A1/Bfl-1 expression is induced by etoposide through the activation of NF-κB. (A) Etoposide induces the nuclear translocation of NF-κB in HT1080V cells but not HT1080I cells. Cells were treated with etoposide (50 μM) for the indicated time. EMSAs were performed as described in Materials and Methods. (B) A1 gene expression is induced by etoposide. Cells were treated with etoposide (50 μM) for the indicated time. Northern blot analyses were performed as described for Fig. 1.

FIG. 5

A1 inhibits etoposide-induced apoptosis. (A and B) HT1080IA1 and HT1080I cells were treated with etoposide (E; 50 μM) for 24 h. The cell viability and cell death ELISAs were performed as described for Fig. 2B and C, respectively. (C) A1 inhibits etoposide-induced DEVDase activity. Cells were treated with etoposide (50 μM) for 16 h, and DEVDase assays were performed as described for Fig. 2D. The results represent the average values from three independent experiments.

FIG. 6

Caspase 8 activity is not induced by etoposide.
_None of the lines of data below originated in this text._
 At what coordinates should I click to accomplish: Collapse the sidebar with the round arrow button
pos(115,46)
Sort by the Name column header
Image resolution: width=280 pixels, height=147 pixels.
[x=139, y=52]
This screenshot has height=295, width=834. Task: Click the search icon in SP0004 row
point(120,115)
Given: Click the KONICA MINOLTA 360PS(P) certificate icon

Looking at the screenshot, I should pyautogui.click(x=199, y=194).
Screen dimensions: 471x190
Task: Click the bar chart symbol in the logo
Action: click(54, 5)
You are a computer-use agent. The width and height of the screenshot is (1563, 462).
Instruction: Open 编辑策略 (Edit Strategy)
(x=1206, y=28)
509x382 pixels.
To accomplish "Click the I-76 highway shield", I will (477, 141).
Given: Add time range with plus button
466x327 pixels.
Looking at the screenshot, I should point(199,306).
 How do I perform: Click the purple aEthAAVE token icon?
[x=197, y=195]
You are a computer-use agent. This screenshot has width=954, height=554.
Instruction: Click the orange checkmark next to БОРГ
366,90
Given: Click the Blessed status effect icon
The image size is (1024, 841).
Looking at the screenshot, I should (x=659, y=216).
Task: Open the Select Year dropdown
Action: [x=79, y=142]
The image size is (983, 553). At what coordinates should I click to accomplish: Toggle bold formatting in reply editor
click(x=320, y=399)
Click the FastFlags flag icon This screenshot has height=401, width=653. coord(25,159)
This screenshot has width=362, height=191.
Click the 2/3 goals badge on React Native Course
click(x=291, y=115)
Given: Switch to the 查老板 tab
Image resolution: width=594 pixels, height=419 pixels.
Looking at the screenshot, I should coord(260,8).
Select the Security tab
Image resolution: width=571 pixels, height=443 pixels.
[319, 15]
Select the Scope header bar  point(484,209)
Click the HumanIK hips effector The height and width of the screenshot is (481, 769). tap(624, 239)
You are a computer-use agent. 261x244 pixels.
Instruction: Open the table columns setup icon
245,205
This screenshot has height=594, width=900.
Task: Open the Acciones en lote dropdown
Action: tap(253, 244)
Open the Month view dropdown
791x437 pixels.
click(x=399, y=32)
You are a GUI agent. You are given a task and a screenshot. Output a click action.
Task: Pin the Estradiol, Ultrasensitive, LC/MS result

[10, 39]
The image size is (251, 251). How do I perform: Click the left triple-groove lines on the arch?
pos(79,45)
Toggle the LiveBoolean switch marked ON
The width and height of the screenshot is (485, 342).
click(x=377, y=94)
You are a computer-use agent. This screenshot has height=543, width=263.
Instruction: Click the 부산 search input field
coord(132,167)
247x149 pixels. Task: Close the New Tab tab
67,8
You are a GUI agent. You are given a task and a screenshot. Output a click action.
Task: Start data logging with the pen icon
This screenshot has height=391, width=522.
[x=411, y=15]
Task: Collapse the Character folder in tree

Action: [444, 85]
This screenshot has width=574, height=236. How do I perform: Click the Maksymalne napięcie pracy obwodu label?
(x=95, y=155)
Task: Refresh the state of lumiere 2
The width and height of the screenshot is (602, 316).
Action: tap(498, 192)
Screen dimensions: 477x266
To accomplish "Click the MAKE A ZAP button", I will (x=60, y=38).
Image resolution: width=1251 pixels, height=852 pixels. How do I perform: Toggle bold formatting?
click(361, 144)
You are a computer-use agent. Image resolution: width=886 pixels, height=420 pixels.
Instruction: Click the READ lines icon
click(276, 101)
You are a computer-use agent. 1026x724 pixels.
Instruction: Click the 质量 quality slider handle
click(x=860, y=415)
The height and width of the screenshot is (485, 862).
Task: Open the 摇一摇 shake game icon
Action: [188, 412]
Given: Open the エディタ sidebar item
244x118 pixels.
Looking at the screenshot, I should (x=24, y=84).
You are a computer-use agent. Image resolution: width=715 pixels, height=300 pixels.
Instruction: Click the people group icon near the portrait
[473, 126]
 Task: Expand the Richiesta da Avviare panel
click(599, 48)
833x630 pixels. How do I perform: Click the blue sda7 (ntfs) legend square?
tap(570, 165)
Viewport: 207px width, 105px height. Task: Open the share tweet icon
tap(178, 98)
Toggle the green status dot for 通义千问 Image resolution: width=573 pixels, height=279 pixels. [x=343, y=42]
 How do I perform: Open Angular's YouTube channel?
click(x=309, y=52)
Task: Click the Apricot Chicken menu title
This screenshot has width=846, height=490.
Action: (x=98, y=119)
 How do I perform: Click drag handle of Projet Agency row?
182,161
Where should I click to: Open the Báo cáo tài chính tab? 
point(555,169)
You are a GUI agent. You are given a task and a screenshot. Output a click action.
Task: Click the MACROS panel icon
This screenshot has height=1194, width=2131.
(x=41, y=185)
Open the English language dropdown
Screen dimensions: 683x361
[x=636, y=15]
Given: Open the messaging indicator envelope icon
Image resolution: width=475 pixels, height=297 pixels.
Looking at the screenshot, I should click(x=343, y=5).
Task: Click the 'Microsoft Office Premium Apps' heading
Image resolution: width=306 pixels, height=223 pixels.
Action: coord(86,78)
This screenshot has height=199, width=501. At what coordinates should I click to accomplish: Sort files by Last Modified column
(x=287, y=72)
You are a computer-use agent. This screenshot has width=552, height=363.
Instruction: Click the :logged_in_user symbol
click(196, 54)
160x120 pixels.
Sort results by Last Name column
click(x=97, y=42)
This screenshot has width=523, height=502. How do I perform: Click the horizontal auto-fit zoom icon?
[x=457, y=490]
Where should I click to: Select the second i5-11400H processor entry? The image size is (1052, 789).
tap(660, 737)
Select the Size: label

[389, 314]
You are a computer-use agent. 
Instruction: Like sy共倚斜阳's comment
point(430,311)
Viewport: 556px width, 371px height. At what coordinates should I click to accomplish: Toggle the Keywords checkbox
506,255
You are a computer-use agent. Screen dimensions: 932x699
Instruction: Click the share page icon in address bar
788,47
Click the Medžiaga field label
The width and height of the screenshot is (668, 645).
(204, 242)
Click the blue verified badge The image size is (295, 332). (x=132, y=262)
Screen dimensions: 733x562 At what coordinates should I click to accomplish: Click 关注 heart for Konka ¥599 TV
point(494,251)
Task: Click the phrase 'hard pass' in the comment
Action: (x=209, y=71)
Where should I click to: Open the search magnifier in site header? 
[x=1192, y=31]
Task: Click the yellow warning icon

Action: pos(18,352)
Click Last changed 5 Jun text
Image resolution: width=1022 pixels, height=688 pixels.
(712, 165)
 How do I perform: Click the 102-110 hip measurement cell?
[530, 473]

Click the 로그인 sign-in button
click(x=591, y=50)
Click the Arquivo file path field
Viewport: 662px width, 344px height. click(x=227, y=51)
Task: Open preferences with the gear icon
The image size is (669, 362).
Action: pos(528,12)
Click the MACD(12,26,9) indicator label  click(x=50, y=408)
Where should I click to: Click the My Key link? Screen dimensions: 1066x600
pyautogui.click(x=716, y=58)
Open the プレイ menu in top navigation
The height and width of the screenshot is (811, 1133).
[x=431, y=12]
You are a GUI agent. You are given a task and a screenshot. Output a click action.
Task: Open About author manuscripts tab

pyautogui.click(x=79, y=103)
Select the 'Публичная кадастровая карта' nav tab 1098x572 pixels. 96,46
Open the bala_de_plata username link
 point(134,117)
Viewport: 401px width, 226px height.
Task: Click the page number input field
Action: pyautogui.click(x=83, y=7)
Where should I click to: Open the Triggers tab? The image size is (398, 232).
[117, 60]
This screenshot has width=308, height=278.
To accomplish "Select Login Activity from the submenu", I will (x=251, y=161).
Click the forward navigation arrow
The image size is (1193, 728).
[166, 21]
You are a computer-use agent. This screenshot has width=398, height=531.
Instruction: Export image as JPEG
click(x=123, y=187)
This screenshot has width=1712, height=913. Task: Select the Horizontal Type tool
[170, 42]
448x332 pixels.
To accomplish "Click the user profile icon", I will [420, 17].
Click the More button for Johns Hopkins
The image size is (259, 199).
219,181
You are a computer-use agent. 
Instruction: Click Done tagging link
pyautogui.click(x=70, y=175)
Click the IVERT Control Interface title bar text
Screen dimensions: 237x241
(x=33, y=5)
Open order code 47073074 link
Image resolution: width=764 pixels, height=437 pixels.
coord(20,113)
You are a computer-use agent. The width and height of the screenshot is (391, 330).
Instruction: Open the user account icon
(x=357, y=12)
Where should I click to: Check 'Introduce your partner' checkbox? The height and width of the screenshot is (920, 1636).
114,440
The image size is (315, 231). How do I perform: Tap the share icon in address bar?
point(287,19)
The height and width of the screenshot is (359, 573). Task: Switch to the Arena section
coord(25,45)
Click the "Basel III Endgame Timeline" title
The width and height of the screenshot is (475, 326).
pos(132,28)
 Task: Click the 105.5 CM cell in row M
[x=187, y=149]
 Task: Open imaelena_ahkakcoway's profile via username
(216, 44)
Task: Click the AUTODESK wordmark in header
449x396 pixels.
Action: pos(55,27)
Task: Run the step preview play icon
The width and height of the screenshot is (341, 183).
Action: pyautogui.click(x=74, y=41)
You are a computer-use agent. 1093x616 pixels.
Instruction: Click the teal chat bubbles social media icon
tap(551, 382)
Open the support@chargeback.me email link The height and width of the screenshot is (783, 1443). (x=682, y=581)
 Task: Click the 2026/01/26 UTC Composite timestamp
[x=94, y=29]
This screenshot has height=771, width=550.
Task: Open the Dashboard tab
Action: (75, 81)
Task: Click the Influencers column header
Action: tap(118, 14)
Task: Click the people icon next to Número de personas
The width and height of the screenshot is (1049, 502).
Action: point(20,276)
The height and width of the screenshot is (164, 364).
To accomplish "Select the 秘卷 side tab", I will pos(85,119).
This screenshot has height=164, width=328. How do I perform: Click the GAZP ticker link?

HT1080IA1 and HT1080I cells were treated with etoposide (50 μM) for 24 h. The whole-cell extracts were probed with a monoclonal antibody against caspase 8 as described for Fig. 3. The lanes are as shown in Fig. 7. For detecting caspase 8 activity, cells were treated with etoposide (50 μm) for 24 h and then lysed in hypotonic buffer as described for Fig. 2, and 300-μg aliquots of protein extracts were incubated with IETD-pNA substrate (100 μM) for 2 h at 37°C. The reaction was measured with a plate reader by determining the OD₄₀₅. The results represent the average values from three independent experiments.

FIG. 7

A1 potently inhibits etoposide-induced cytochrome c release. HT1080IA1 and HT1080I cells were treated with etoposide (50 μM) for the indicated times. Cytosolic proteins were extracted and probed with a monoclonal antibody against cytochrome c. For detecting caspase 3 and DFF45 processing, the whole-cell extracts were prepared as described for Fig. 3. For internal control, the blots were stripped and reprobed with monoclonal antibody to α-tubulin.